To date, there is no internationally approved definition of early hilar lung cancer. In Japan, the pathological criteria for diagnosing early hilar lung cancer are as follows: (1) Lesions are localized proximal to the segmental bronchus. (2) The depth of tumor invasion is confined to within the bronchial wall. (3) There are no lymph node metastases or distant metastases. By this definition, most of the patients with early hilar lung cancers show long-term survival, so these definition criteria are commonly used in Japan [2].
According to Koike and colleagues, 83 (83.8%) of 99 lesions located proximal to the segmental bronchus met the above criteria. They also included 16 other lesions that were located distal to the subsegmental bronchus, but they designated them, as a whole, "centrally-located" early stage lung cancer.
The incidence of early hilar lung cancer was 98 (4.7%) in 2,093 resected lung cancers in that authors series and, in our series, it was 45 (3.7%) of 1216 resected lung cancers (between 1985 and 1999) and 15.1% of 301 hilar (proximal to the segmental bronchus) lung cancers. Pathologically, there were 10 cases of carcinoma in situ (10.4% of 96 squamous cell carcinoma) in that authors series. In our series, there were 13 carcinoma in situ (28.9%) in 45 patients. The reason for the relatively high incidence of carcinoma in situ in our series may be partly ascribed to our recent use of fluorescence endoscopy (LILE system) [3] for diagnosis of minute lesions that were detected by mass screening of sputum cytology.

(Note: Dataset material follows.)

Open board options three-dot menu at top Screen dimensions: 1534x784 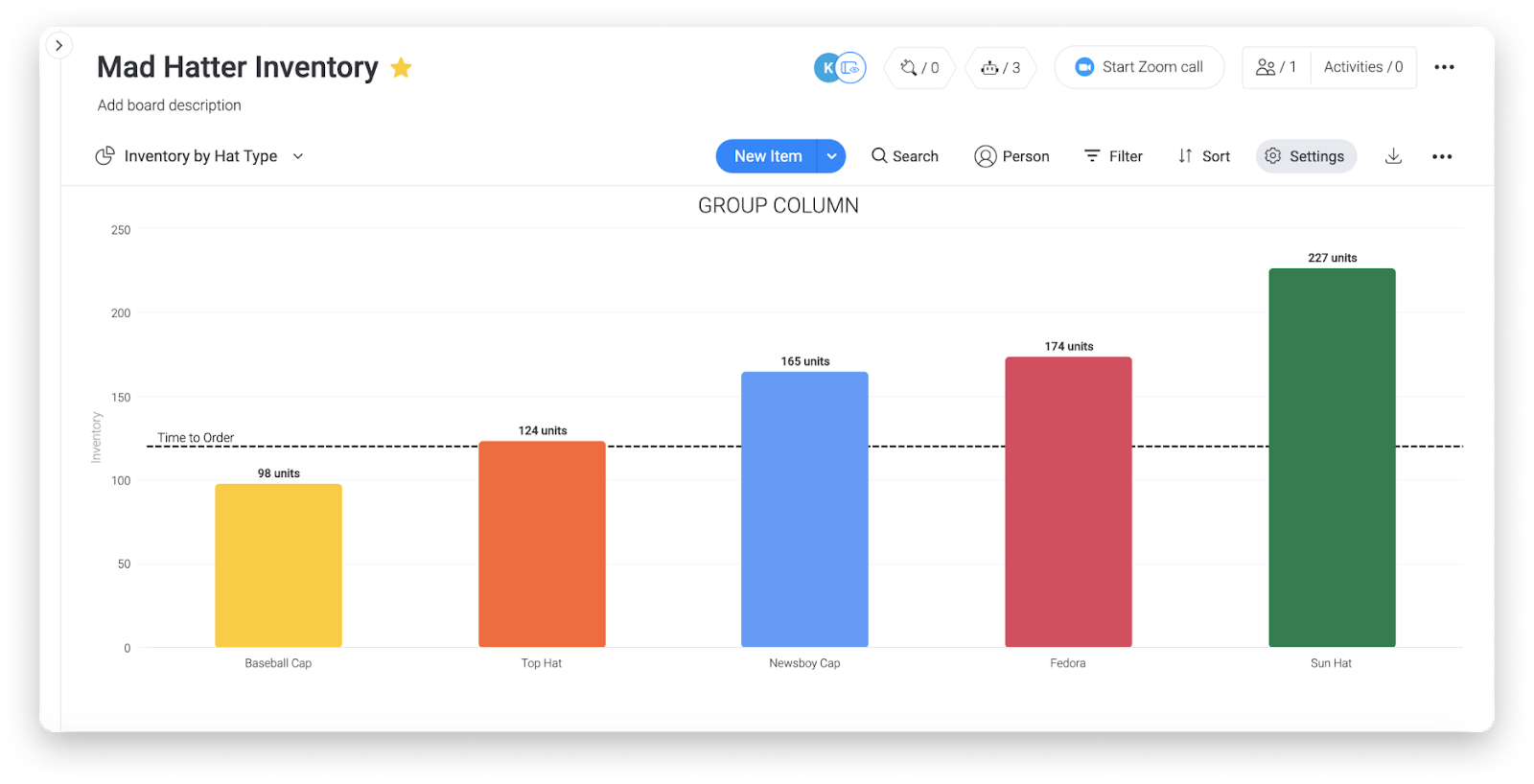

Koike and coworkers noticed 10.2% incidence of a second primary centrally-located lung cancer. Our series found an 11.1% (5 of 45) incidence of a second primary hilar lung cancer. These findings and the collective review done by Koike and coworkers (Table 6) suggest that we should repeat periodic sputum cytology, bronchoscopic examination, or fluorescence endoscopy for the early detection of second primary lung cancers during the follow-up period.

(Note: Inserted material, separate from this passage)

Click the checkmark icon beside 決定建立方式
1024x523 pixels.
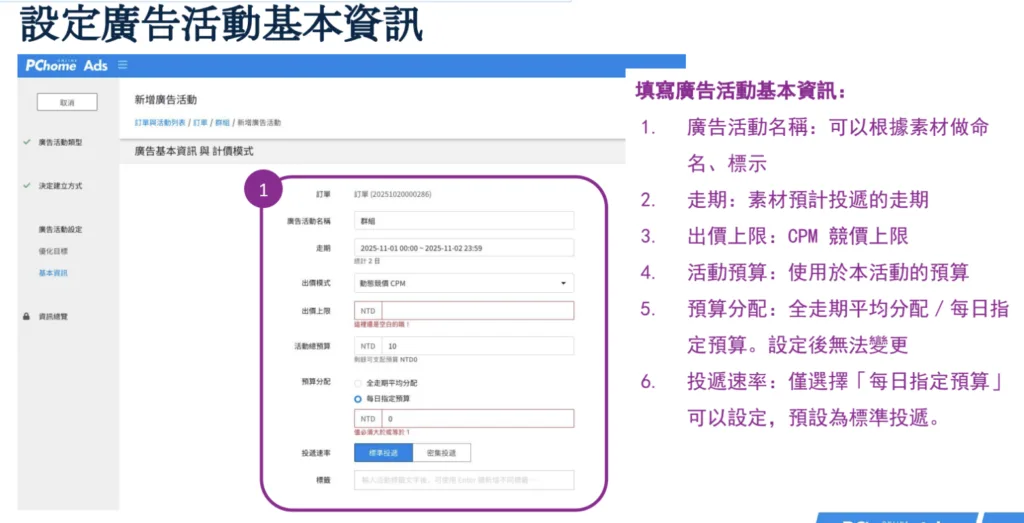[26, 186]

For the treatment of early hilar lung cancer, all of our patients were treated with surgical resection, and our preferred operative procedure has been a parenchymal-sparing operation to preserve lung function [4, 5]. However, retrospectively, recent photodynamic therapy (PDT) using a photosensitizer could have been selected in some cases in which the lesions were minute and localized.

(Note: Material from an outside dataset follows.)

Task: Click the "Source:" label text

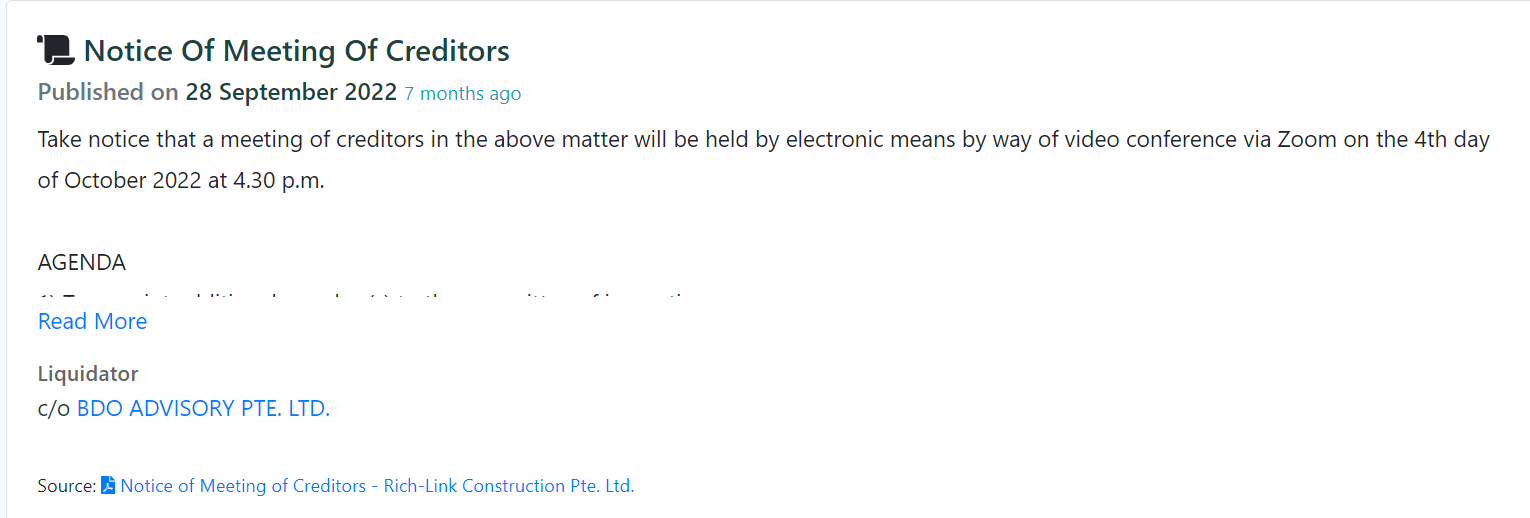Action: point(66,486)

There is controversy concerning the validity of mass examination for lung cancer. However, as Koike and coworkers pointed out, there were no occult lung cancers before the start of mass screening projects. In our series, 44.4% (20 of 45) of early hilar lung cancer were detected by mass screening of sputum cytology. I completely agree with Koike and colleagues that mass screening of sputum cytology is valuable for detecting early hilar lung cancer.